> Document text:
** Start **

This decadent Chocolate Espresso Banana Bread combines the rich flavors of cocoa and espresso with sweet, ripe bananas for a moist and flavorful loaf. Enhanced with a mix of dark and semi-sweet chocolate chips and finished with caramelized banana slices on top, this banana bread is perfect for breakfast, a snack, or dessert.

Ingredients

Scale

Dry Ingredients

  • 1 cup all purpose flour
  • ¼ cup cocoa powder
  • 1 tsp baking soda
  • ½ tsp kosher salt
  • ½ tsp espresso powder

Wet Ingredients

  • ½ cup olive oil
  • ½ cup brown sugar
  • ½ cup granulated sugar (plus 1 tsp for topping)
  • 2 eggs (room temperature)
  • 1 tsp vanilla extract
  • ½ cup sour cream
  • 1 cup ripe bananas (mashed)

Chocolate Chips

  • ½ cup dark chocolate chips + a few extra for the top
  • ½ cup semi sweet chocolate chips + a few extra for the top
  • 1 tbsp all purpose flour (for dusting chocolate chips)

Topping

  • ¼ banana (2 long thin slices off of a banana)

Instructions

  1. Preheat and Prepare: Preheat your oven to 350°F (175°C). Grease a loaf pan to prevent sticking and gather all ingredients for easy access.

** End **

> Actions to take:
**1)** From the banana bread recipe, copy out the stretch from "Dry Ingredients" through "eggs (room temperature)".
**2)** In the banana bread recipe, condense the paragraph beginning "This decadent Chocolate Espresso Banana Bread" into a single shorter sentence that keeps its main facts.
**3)** Write the next part of the Chocolate Espresso Banana Bread recipe, picking up after its final sentence.

> Data provided:
** Start **

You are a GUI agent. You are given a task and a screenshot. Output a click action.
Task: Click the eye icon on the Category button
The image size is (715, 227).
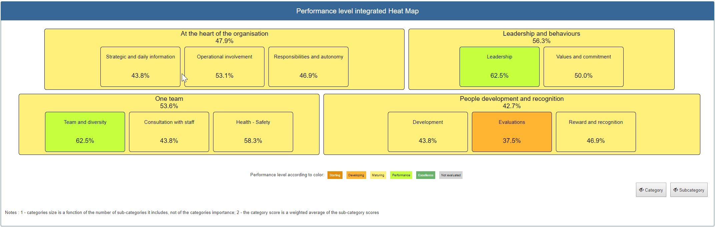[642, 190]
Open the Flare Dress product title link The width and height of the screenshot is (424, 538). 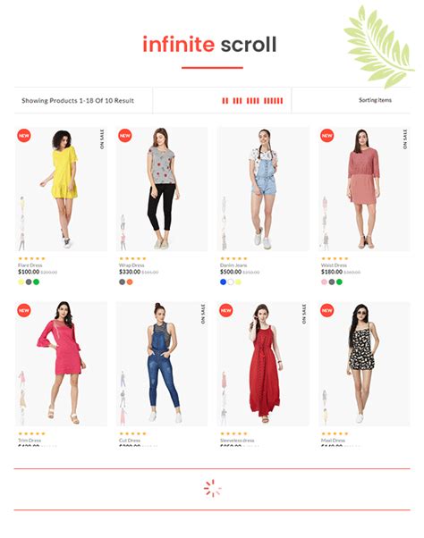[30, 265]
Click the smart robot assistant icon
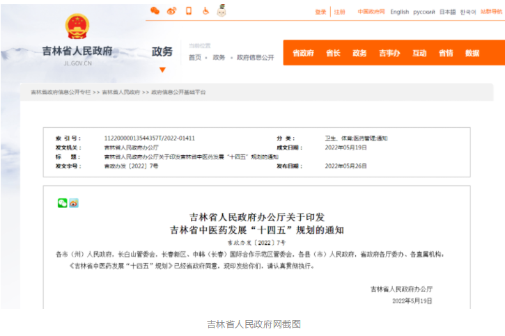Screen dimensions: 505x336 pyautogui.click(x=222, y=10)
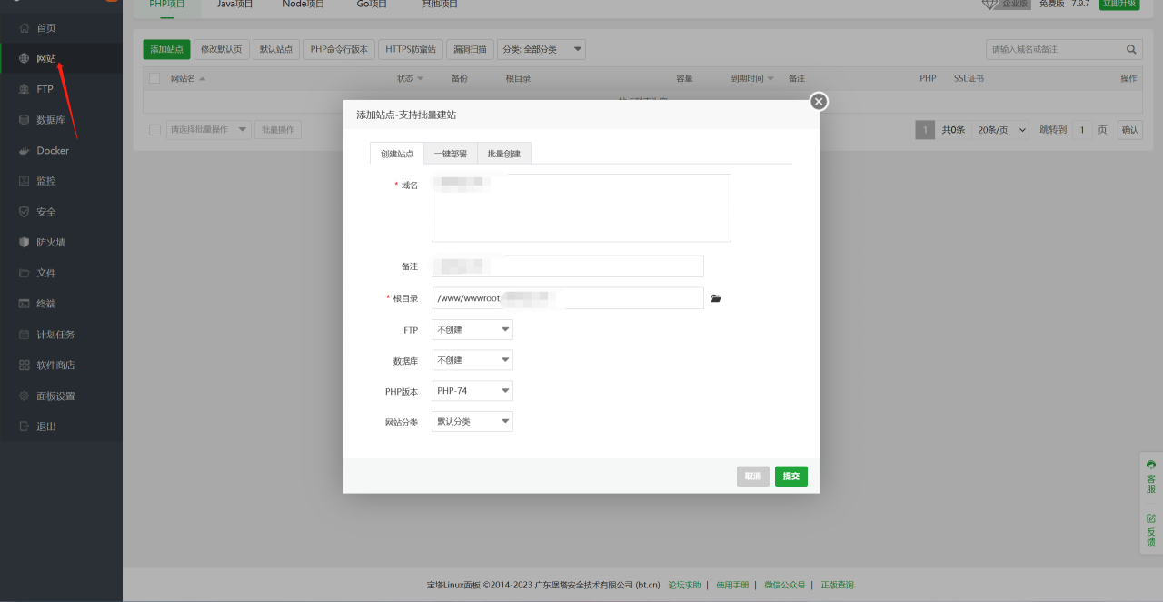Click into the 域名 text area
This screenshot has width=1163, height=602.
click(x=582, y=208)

** End **
** Start **

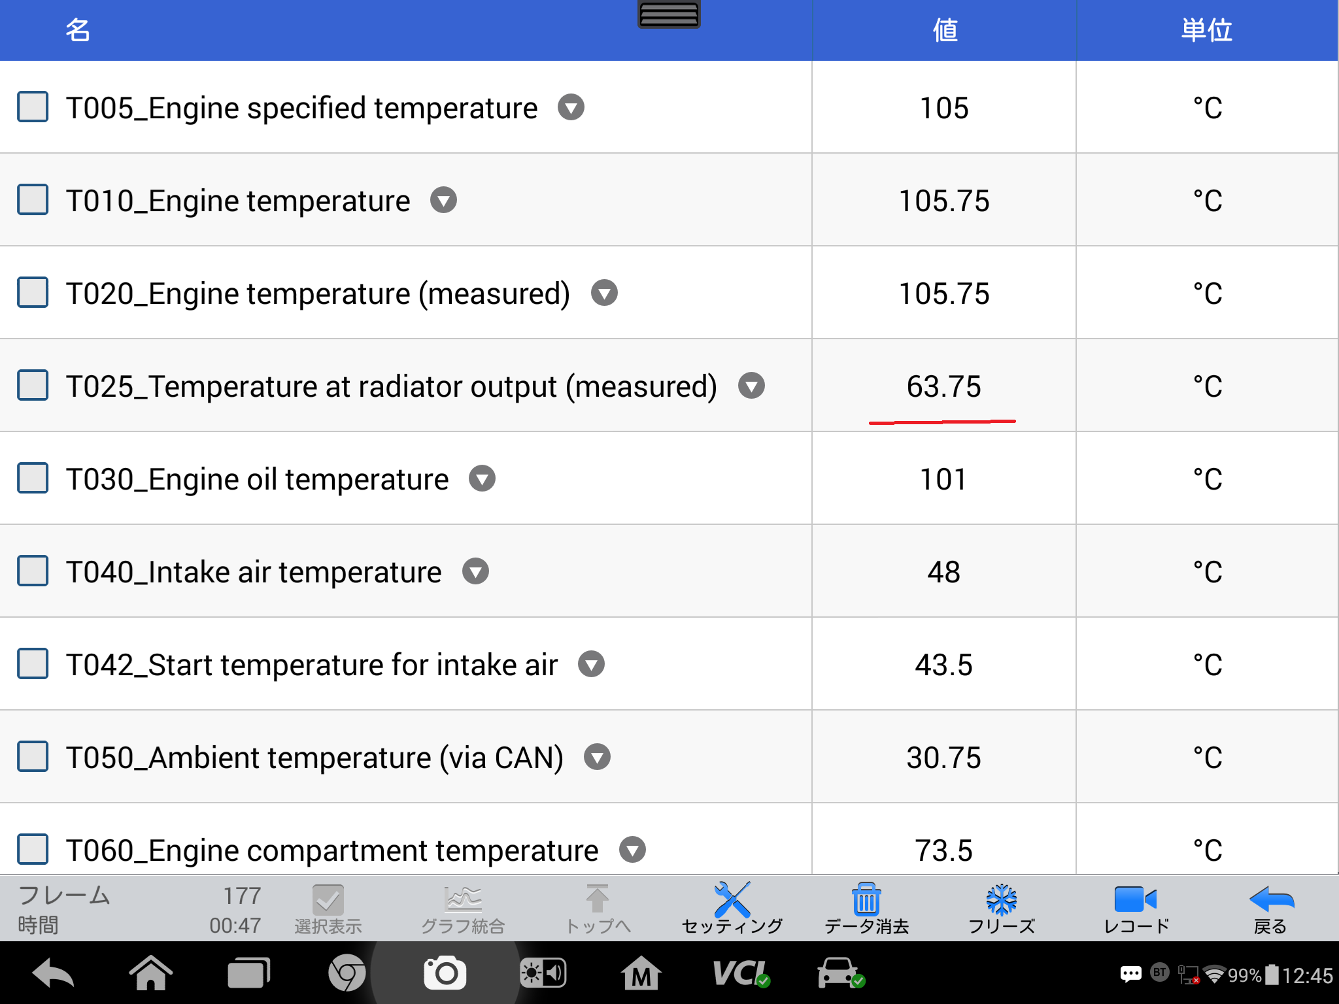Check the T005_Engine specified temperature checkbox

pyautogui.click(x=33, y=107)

** End **
** Start **

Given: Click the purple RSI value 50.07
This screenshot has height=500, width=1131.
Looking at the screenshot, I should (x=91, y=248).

** End **

> Responses:
**1)**
Dry Ingredients

  • 1 cup all purpose flour
  • ¼ cup cocoa powder
  • 1 tsp baking soda
  • ½ tsp kosher salt
  • ½ tsp espresso powder

Wet Ingredients

  • ½ cup olive oil
  • ½ cup brown sugar
  • ½ cup granulated sugar (plus 1 tsp for topping)
  • 2 eggs (room temperature)

**2)** This Chocolate Espresso Banana Bread pairs cocoa and espresso with ripe bananas for a moist loaf, adds dark and semi-sweet chocolate chips, is topped with caramelized banana slices, and works for breakfast, a snack, or dessert.

**3)**
  2. Mix Dry Ingredients: In a medium bowl, whisk together the all purpose flour, cocoa powder, baking soda, kosher salt, and espresso powder. Set this mixture aside.
  3. Mix Wet Ingredients: Using an electric hand mixer or stand mixer fitted with a paddle attachment, beat the olive oil with both the brown sugar and granulated sugar until smooth. Add eggs one at a time, scraping down the bowl between additions, mixing until just incorporated. Then add vanilla extract and sour cream, mixing again until combined.
  4. Add Bananas: Mash the ripe bananas well and fold them gently into the wet mixture until evenly distributed.
  5. Combine Dry and Wet: Carefully fold the dry ingredients into the wet ingredients until almost fully incorporated. It’s okay if a few streaks of flour remain for better texture.
  6. Prepare Chocolate Chips: Reserve a handful of chocolate chips for topping. Toss the remaining chocolate chips in 1 tablespoon of flour to prevent sinking, shake off excess, then fold them into the batter.
  7. Transfer to Pan and Top: Pour the batter into the greased loaf pan, spreading evenly. Sprinkle the reserved chocolate chips on top. Optionally, place the two thin banana slices lengthwise on top of the batter and press lightly.
  8. Bake the Bread: Bake in the oven at 350°F for 55-65 minutes, or until a toothpick inserted in the center comes out clean or with just a few moist crumbs. Remove from oven.
  9. Optional Caramelize Bananas: Sprinkle the reserved 1 teaspoon of granulated sugar over the banana slices and use a kitchen torch to caramelize until the sugar melts and forms a crisp, dark brown layer.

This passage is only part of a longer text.